Shut Down and Power Off the Management Kubernetes Cluster

Shut down management services and power off the HPE Cray EX management Kubernetes cluster.

Important: When performing a complete system shutdown, do NOT start with this page. Refer to System Power Off Procedures for the expected shutdown sequence.

Overview

Understand the following concepts before powering off the management non-compute nodes (NCNs) for the Kubernetes cluster and storage:

  • The etcd cluster provides storage for the state of the management Kubernetes cluster. The three node etcd cluster runs on the same nodes that are configured as Kubernetes master nodes. The management cluster state must be frozen when powering off the Kubernetes cluster. When one member is unavailable, the two other members continue to provide full access to the data. When two members are down, the remaining member will switch to only providing read-only access to the data.
  • Avoid unnecessary data movement with Ceph: The Ceph cluster runs not only on the dedicated storage nodes, but also on the nodes configured as Kubernetes master nodes. Specifically, the mon processes. If one of the storage nodes goes down, then Ceph can rebalance the data onto the remaining nodes and object storage daemons (OSDs) to regain full protection.
  • Avoid spinning up replacement pods on worker nodes: Kubernetes keeps all pods running on the management cluster. The kubelet process on each node retrieves information from the etcd cluster about which pods must be running. If a node becomes unavailable for more than five minutes, then Kubernetes creates replacement pods on other management nodes.
  • High-Speed Network (HSN): When the management cluster is shut down the HSN is also shut down.

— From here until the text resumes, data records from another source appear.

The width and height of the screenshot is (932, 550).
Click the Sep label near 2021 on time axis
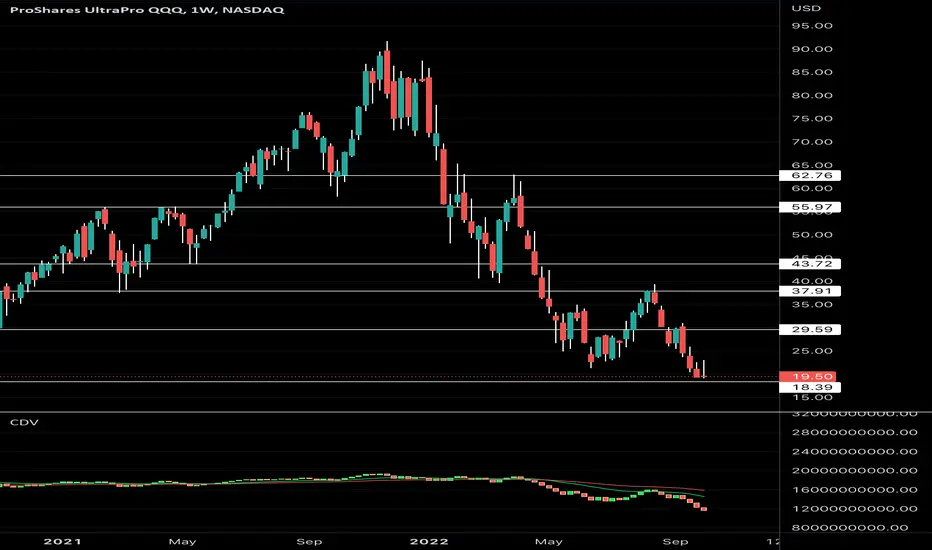pyautogui.click(x=309, y=542)
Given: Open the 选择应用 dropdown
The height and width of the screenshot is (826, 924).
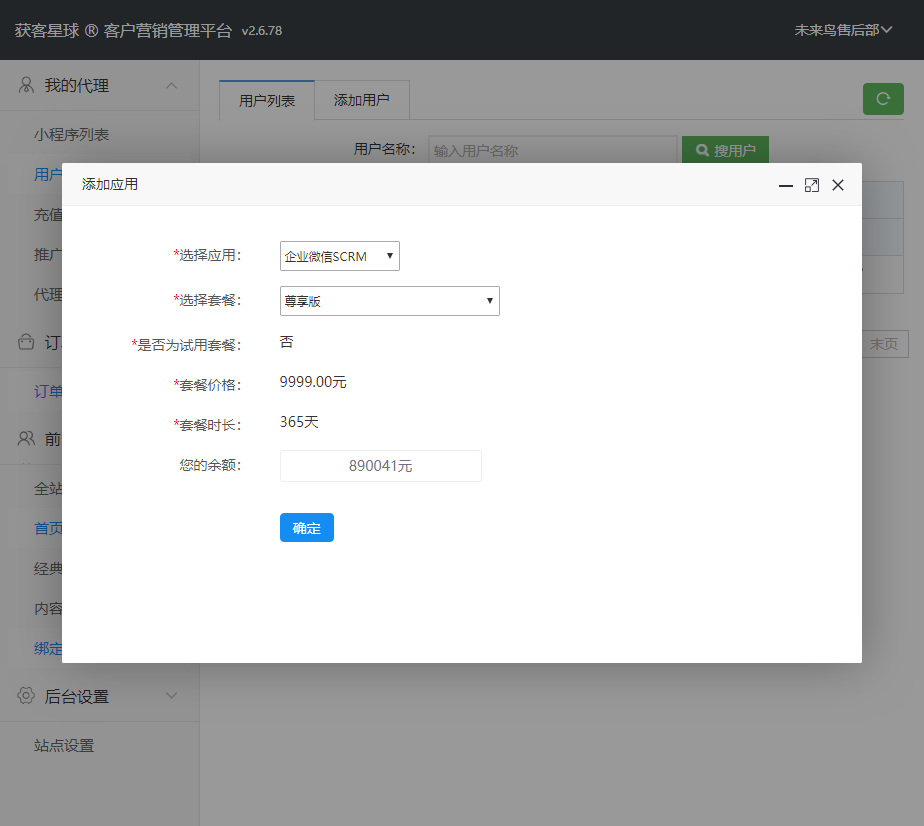Looking at the screenshot, I should [339, 256].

The sat bootsys command automates the shutdown of Ceph and the Kubernetes management cluster and performs these tasks:

  • Stops etcd and which freezes the state of the Kubernetes cluster on each management node.
  • Stops and disables the kubelet on each management and worker node.
  • Stops all containers on each management and worker node.
  • Stops containerd on each management and worker node.
  • Stops Ceph from rebalancing on the management node that is running a mon process.

Prerequisites

  • An authentication token is required to access the API gateway and to use the sat command. See the “SAT Authentication” section of the HPE Cray EX System Admin Toolkit (SAT) product stream documentation (S-8031) for instructions on how to acquire a SAT authentication token.
  • To avoid slow sat commands, ensure /root/.bashrc has proper handling of kubectl commands on all master and worker nodes. See Prepare the System for Power Off

Check health of the management cluster

  1. To check the health and status of the management cluster before shutdown, see the “Platform Health Checks” section in Validate CSM Health.

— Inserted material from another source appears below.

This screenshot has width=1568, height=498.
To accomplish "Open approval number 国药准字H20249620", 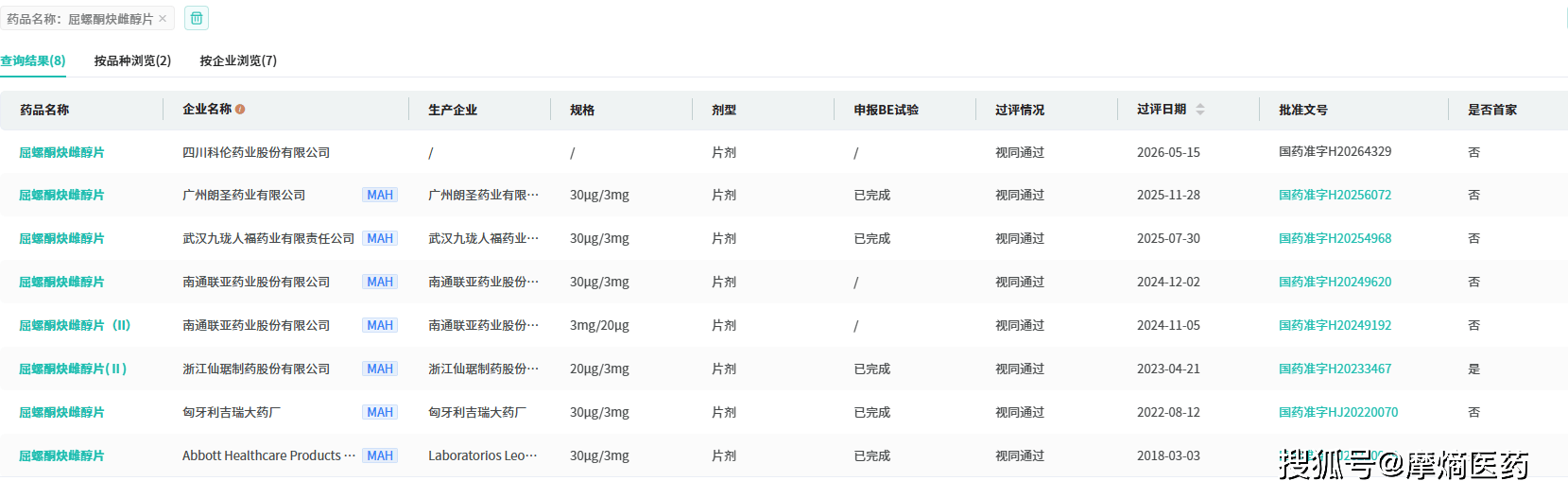I will coord(1335,282).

  2. Check the health and backup status of etcd clusters:

    1. Determine whether the etcd clusters are healthy.

      Review Check the Health and Balance of etcd Clusters.

    2. Check the status of etcd cluster backups and make backups if missing.

      See Backups for etcd-operator Clusters.

  3. (ncn-m001#) Check the status of NCN no wipe settings.

    Make sure that metal.no-wipe=1. If any management NCNs do not have that set, then review Check and Set the metal.no-wipe Setting on NCNs before proceeding.

    /opt/cray/platform-utils/ncnGetXnames.sh
    

    Example output:

                 +++++ Get NCN Xnames +++++
    === Can be executed on any worker or master ncn node. ===
    === Executing on ncn-m001, Thu Mar 18 20:58:04 UTC 2021 ===
    === NCN node xnames and metal.no-wipe status ===
    === metal.no-wipe=1, expected setting - the client ===
    === already has the right partitions and a bootable ROM. ===
    === Requires CLI to be initialized ===
    === NCN Master nodes: ncn-m001 ncn-m002 ncn-m003 ===
    === NCN Worker nodes: ncn-w001 ncn-w002 ncn-w003 ===
    === NCN Storage nodes: ncn-s001 ncn-s002 ncn-s003 ===
    Thu Mar 18 20:58:06 UTC 2021
    ncn-m001: x3000c0s1b0n0 - metal.no-wipe=1
    ncn-m002: x3000c0s2b0n0 - metal.no-wipe=1
    ncn-m003: x3000c0s3b0n0 - metal.no-wipe=1
    ncn-w001: x3000c0s4b0n0 - metal.no-wipe=1
    ncn-w002: x3000c0s5b0n0 - metal.no-wipe=1
    ncn-w003: x3000c0s6b0n0 - metal.no-wipe=1
    ncn-s001: x3000c0s7b0n0 - metal.no-wipe=1
    ncn-s002: x3000c0s8b0n0 - metal.no-wipe=1
    ncn-s003: x3000c0s9b0n0 - metal.no-wipe=1
    

Shut down the Kubernetes management cluster

  1. (ncn-m001#) Set variables as comma-separated lists for the three types of management NCNs.

    MASTERS="ncn-m002,ncn-m003"; echo MASTERS=$MASTERS
    STORAGE=$(ceph orch host ls | grep ncn-s | awk '{print $1}' | xargs | sed 's/ /,/g'); echo STORAGE=$STORAGE
    WORKERS=$(kubectl get nodes | grep ncn-w | awk '{print $1}' | sort -u | xargs | sed 's/ /,/g'); echo WORKERS=$WORKERS
    
  2. (ncn-m001#) Install tools that will help to find processes preventing filesystem unmounting.

    The psmisc rpm includes these tools: fuser, killall, peekfd, prtstat, pslog, pstree.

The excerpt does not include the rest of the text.